家族がPMDDを理解し、サポートするための実践ガイド
PMDD(月経前不快気分障害)とは
月経前症候群(PMS)は生理の約1週間前に起こり、気分の変動や膨満感、食欲増進などが見られますが、PMDDはそれ以上に重い症状です。女性の3〜8%が毎月経験し、日常生活に支障をきたすほどの身体的・感情的な不調を引き起こします。
家族にPMDDを理解してもらうための4つのステップ
1. 症状日記をつけて共有する
毎月の症状を記録し、家族に感情的・身体的症状が現れた時期を指摘してもらい、1〜10のスケールで影響度を評価してもらいましょう。

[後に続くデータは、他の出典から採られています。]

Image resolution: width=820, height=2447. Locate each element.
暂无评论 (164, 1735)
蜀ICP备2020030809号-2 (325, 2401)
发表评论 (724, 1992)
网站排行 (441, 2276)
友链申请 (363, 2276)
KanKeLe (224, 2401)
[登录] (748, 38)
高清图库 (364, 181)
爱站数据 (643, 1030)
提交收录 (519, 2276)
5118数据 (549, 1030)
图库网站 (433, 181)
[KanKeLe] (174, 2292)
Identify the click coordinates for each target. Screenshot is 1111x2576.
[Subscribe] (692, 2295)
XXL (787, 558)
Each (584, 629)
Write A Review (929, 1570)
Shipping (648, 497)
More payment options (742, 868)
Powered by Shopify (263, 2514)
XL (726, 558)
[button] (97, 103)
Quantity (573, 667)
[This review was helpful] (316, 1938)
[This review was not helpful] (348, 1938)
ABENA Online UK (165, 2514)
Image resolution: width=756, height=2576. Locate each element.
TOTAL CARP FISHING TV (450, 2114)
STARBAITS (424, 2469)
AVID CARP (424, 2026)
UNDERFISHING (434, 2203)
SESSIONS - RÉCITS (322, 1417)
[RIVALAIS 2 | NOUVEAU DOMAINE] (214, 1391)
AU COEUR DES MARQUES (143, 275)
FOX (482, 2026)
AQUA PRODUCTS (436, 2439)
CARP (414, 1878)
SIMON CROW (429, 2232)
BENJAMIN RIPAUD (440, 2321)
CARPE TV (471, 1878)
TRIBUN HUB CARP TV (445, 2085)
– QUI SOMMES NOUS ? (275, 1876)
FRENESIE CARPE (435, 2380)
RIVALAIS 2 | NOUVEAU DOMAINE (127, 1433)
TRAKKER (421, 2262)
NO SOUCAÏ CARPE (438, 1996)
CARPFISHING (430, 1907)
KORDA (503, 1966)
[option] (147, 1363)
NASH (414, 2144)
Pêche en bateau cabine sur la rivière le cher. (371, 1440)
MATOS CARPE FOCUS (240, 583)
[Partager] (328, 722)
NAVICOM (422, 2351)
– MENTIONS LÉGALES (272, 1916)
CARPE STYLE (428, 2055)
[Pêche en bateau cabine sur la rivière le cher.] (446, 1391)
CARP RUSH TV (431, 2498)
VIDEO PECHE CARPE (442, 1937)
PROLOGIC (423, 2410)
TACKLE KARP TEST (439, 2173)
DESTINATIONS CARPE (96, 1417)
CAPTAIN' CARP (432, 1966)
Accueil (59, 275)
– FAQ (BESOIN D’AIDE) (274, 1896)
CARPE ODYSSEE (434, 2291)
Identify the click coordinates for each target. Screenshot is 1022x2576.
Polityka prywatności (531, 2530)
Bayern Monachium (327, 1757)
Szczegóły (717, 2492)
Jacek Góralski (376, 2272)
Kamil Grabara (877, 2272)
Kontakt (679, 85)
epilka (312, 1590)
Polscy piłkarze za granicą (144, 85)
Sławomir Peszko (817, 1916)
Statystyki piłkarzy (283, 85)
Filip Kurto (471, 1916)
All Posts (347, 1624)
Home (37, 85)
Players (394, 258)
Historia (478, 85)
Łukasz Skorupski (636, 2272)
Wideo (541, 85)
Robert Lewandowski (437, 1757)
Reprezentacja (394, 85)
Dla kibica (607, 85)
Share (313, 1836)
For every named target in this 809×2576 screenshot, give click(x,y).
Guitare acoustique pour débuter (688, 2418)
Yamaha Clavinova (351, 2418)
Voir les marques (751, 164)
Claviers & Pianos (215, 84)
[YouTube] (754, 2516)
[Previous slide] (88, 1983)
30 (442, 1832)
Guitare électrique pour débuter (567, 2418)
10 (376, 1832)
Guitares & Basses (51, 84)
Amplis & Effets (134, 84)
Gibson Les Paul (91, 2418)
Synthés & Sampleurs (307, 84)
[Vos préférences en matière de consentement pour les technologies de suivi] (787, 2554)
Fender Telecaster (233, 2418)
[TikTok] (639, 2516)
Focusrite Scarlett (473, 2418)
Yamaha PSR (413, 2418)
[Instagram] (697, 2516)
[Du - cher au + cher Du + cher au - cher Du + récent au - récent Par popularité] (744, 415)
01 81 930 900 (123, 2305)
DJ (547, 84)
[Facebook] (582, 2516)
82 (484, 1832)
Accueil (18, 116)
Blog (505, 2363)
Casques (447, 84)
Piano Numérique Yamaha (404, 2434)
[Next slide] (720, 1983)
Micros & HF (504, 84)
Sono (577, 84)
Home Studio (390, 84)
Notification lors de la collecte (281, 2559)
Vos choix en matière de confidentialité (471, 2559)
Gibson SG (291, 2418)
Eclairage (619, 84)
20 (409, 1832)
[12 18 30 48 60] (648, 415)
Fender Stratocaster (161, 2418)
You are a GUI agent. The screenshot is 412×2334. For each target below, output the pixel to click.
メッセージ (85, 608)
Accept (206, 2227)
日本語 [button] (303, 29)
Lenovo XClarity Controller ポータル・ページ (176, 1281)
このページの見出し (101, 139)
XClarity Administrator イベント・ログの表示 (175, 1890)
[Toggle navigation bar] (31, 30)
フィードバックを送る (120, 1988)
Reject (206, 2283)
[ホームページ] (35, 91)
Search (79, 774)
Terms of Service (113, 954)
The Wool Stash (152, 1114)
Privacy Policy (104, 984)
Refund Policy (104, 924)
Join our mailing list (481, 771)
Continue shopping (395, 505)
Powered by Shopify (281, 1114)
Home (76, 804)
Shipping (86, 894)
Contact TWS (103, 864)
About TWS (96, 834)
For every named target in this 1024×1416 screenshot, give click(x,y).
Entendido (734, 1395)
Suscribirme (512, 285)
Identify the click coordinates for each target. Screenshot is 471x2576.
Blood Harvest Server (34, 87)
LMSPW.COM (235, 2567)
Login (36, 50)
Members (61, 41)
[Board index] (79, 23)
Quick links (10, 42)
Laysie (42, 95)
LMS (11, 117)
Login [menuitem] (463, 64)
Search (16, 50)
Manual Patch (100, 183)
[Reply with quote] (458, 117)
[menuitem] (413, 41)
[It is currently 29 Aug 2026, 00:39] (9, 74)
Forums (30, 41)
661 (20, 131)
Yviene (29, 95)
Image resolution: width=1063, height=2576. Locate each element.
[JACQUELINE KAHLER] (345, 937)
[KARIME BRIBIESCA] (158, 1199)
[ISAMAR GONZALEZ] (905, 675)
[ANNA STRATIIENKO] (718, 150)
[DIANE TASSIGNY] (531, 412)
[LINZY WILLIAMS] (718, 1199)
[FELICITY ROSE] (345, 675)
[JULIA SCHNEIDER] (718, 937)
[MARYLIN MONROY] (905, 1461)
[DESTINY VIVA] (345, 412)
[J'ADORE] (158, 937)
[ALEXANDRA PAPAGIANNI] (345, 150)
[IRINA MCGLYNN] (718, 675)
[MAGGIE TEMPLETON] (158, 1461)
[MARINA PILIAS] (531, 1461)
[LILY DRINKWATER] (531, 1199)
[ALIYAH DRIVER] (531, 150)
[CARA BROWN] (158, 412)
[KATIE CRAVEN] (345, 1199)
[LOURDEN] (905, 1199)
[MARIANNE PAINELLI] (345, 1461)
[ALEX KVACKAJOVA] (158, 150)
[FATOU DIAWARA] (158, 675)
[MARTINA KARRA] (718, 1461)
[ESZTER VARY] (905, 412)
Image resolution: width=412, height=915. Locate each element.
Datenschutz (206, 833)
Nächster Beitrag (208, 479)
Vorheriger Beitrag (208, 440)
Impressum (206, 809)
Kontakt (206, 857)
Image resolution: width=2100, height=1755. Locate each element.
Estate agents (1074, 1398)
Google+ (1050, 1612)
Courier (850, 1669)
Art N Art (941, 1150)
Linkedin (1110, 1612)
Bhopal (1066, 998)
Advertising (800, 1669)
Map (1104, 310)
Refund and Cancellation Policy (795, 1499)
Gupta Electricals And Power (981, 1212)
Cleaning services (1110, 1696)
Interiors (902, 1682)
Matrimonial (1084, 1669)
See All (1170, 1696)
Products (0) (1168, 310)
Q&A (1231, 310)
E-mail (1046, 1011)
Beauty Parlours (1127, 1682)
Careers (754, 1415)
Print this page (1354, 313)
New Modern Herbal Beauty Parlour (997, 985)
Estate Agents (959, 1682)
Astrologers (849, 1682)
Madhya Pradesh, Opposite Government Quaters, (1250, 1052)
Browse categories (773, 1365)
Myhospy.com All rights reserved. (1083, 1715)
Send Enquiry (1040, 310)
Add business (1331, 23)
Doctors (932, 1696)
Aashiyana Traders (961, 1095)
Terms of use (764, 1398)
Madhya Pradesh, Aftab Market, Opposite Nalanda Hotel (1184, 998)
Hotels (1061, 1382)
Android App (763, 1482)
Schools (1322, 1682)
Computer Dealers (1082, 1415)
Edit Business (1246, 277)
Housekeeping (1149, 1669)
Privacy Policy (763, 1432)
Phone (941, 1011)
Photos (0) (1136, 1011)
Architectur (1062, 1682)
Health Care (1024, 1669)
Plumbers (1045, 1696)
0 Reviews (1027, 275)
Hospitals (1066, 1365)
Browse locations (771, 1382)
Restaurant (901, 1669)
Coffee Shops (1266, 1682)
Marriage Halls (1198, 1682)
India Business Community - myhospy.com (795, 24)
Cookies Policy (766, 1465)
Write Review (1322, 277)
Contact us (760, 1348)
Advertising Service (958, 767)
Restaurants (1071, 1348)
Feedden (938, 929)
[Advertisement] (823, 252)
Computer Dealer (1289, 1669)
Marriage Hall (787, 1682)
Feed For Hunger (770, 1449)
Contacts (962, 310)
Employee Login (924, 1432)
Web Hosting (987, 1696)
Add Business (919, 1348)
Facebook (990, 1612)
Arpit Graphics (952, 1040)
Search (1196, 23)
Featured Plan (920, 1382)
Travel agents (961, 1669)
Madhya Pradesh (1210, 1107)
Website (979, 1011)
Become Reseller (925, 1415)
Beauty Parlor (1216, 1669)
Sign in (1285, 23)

日記を共有し、率直なコミュニケーションを心がけます。
2. 医療情報を提供する
診察時にPMDDのパンフレットや資料を入手し、家族に「思い込みではない」「実際に診断・治療が行われている」ことを説明します。主な感情症状は激しい気分の変動、泣き出し、緊張・不安、制御感覚の喪失、パニック発作、持続的な怒りです。身体症状は食欲増進・過食、膨満感、胸の張り、頭痛、関節・筋肉痛、不眠、集中力低下などで、PMSよりもはるかに重症です。
3. 医師の診察に家族同伴で臨む
症状の重さを医師に伝える際、パートナーや親族を同伴させましょう。医師は月経周期の異なる時点でホルモン測定を行い、急激なホルモン変動があるか確認します。必要に応じて、ホルモンバランスを整える経口避妊薬や、うつ症状に対する抗うつ薬、重度の膨満感には利尿剤や低塩食、ビタミンB6・カルシウム・マグネシウムの高用量サプリを処方することがあります。痛み止めとしては、子宮収縮を抑えるイブプロフェンが有効です。
4. 生活習慣の改善を家族と協力して行う
食事や運動の見直しはホルモンバランスの調整に大きく寄与します。ジョギング、ウォーキング、エアロビクス、ヨガなどの運動はエンドルフィンを増やし、痛みや不快感を軽減します。全粒穀物、魚、ナッツ、果物、野菜中心の食事はホルモンの安定化に役立ちます。家族が支援者となることで、PMDDの管理がしやすくなります。
まとめ
PMDDは深刻なホルモンバランスの乱れです。適切な医療と家族の理解・協力が治療の鍵となります。上記のステップを実践し、家族と一緒に症状の管理に取り組みましょう。